### WHAT NEEDS TO BE DONE
In this exercise, print only the lines from the line with "Given: Select the Germany blue legend label" to the last line of the data below, inclusive. Any pictures should be left out.

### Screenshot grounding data

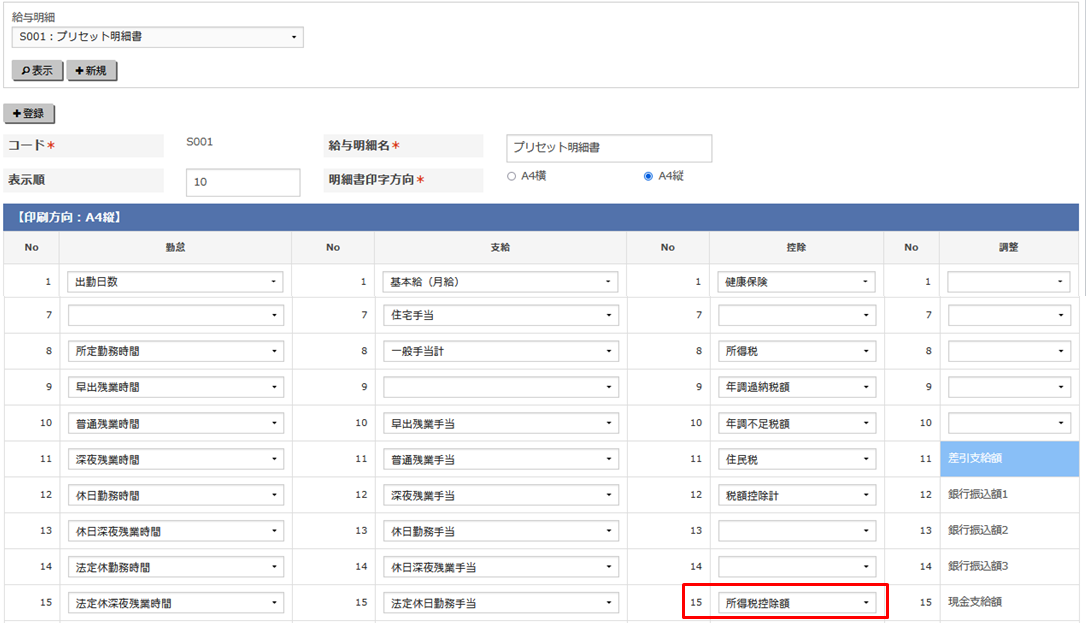
Task: Expand the 基本給（月給） dropdown
Action: 499,282
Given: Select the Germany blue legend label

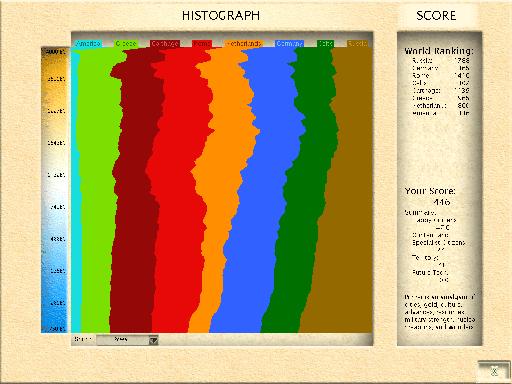Looking at the screenshot, I should point(289,43).
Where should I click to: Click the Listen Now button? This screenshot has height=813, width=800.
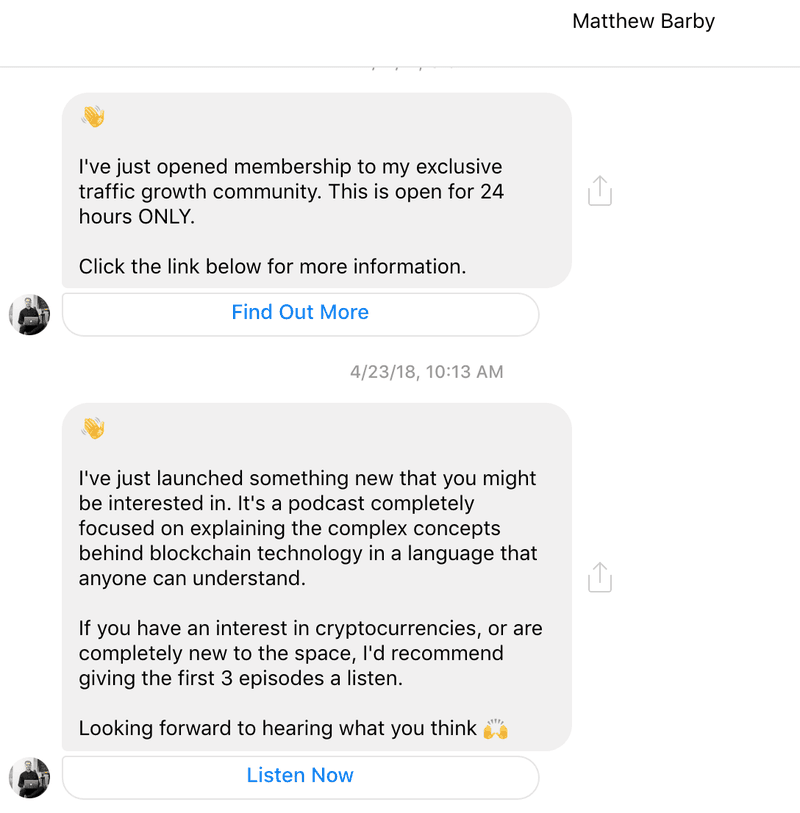tap(300, 777)
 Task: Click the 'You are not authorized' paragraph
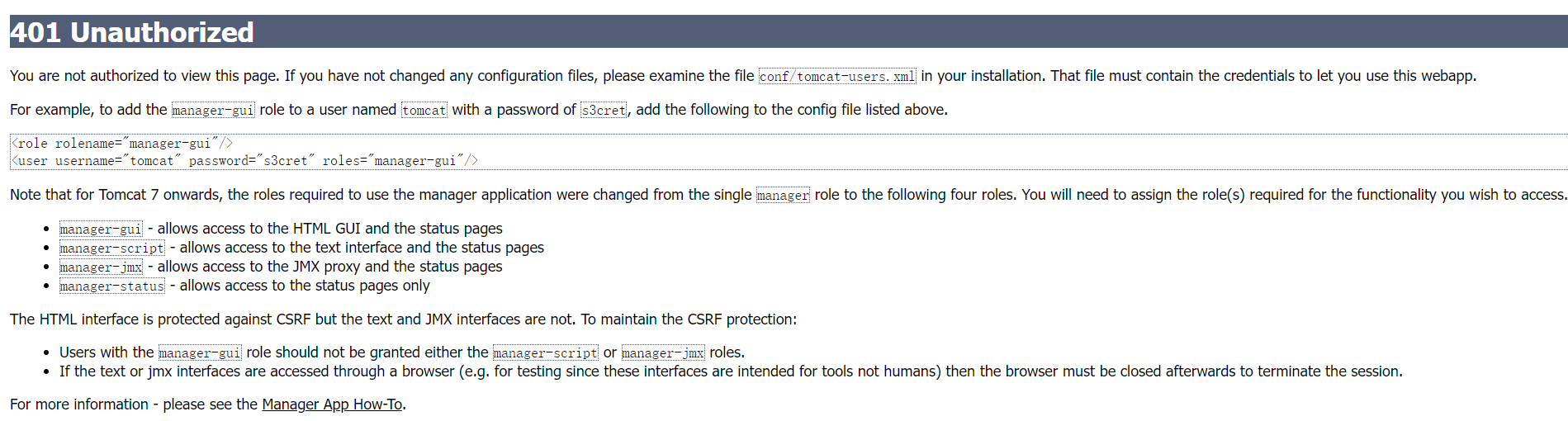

### PROBLEM SOLUTION
Given: Select the Germany blue legend label

Looking at the screenshot, I should point(289,43).
Where should I click to: Click the Listen Now button? This screenshot has height=813, width=800.
tap(300, 777)
 Task: Click the 'You are not authorized' paragraph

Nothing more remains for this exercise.